Another currently popular distinction is that between “maintenance” and “mission.” Of course maintenance isn’t the ultimate goal for our communities of faith – but neither should it be a term of derogation. A systems view of the human body reminds us how vital a role maintenance plays in fostering good health. Research continues to demonstrate the importance of lifestyle – or easily overlooked day-to-day acts like flossing or cutting down on saturated fats. Moreover, in periods of crisis, “mere maintenance” can be a victory. This holds for groups as well.
Interestingly, maintenance has been identified with caring for others. Nursing, or nurturing, just isn’t as exciting and sexy as the proverbial Power Surge! Could there be a gender subtext beneath these evaluations? How much do we think of real ministry – or mission – in terms of racking up numbers? Scoring?

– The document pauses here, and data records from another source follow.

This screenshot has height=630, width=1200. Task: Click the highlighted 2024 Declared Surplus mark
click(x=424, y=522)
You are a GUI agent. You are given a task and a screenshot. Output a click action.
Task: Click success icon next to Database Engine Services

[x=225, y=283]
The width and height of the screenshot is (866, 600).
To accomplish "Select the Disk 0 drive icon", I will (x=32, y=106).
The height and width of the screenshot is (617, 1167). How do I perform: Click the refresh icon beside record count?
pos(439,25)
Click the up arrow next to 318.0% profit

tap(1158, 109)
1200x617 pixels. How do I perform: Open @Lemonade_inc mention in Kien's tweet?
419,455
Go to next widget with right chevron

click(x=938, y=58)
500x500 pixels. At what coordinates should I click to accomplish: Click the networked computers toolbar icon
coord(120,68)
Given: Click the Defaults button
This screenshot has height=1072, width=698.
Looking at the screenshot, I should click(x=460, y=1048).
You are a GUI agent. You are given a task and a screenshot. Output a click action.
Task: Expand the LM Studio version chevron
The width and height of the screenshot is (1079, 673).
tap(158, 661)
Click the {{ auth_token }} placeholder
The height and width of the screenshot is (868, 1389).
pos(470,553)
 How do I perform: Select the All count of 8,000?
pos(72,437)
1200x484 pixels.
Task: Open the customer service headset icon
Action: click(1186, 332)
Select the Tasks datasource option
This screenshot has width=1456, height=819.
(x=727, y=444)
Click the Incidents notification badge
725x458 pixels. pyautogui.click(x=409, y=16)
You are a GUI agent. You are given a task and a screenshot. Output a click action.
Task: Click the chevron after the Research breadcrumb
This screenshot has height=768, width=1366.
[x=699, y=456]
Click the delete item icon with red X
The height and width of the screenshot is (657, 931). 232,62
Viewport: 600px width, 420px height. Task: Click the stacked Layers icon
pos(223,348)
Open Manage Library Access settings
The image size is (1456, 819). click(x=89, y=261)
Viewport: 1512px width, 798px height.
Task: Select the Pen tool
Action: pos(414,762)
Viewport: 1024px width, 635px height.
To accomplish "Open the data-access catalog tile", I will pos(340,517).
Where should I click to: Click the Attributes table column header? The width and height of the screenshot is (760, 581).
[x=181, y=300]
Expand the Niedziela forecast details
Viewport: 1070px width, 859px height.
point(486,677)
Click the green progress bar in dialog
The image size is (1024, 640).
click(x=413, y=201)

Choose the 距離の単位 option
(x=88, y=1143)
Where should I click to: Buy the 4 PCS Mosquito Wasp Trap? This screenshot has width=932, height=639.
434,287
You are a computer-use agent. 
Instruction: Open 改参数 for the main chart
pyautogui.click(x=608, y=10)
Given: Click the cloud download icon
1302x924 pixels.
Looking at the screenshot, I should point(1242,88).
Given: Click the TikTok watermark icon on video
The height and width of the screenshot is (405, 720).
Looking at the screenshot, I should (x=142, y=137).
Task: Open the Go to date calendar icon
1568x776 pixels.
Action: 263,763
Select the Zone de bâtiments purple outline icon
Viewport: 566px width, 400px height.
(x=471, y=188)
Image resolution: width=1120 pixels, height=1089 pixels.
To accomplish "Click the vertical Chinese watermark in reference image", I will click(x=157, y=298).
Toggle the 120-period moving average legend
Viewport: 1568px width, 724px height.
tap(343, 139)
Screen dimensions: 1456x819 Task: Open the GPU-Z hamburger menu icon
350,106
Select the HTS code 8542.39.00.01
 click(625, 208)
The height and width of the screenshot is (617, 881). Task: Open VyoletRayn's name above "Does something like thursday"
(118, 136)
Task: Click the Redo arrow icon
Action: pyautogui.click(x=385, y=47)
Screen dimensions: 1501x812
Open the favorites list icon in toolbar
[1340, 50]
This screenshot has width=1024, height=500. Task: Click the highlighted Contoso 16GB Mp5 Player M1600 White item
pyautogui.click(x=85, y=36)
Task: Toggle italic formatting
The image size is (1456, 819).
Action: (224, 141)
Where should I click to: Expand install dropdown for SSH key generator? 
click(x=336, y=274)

How do we open the way to something new without disparaging the alternatives? We don’t want to live in the past, but surely there is a way to honor what we have received from it. “[Back then] nobody ever heard about vision” strains credibility. It further implies that we who have vision are superior to the benighted nobodies from yesteryear, who have nothing to teach us. “Blow up your committees and create ministry teams” sounds like a line from Dilbert, confusing organizational novelty with profundity. While restructuring may well be desirable, what about the attitude that we can just nuke whatever went before? Organizational technique is necessary but it’s not our mission. How much do we really want to use language which suggests that the church is primarily a corporate or commercial enterprise marketing a product? What becomes of transcendence, and awe?
Finally, how do we link our conversations about discipleship with the sacraments of the church? These gifts of God for the people of God are like daily bread, nourishing us in subtle and not immediately perceptible ways. They’re low-tech. They’re readily available. They’re like the seed growing, the farmer knows not how: we can’t control or measure their direct outcome. And we have the promise that Christ is truly present in them. Participating in the liturgy transforms us. Augustine tells the Body of Christ, “Receive what you are; become what you receive.” If we are serious about maturing in the life of faith, we will want to return again and again to the living waters and the breaking of the bread. Only if it is centered on Word and Sacrament, only if it honors the time-tested witness of the whole people of God, will our exploration of discipleship have lasting power.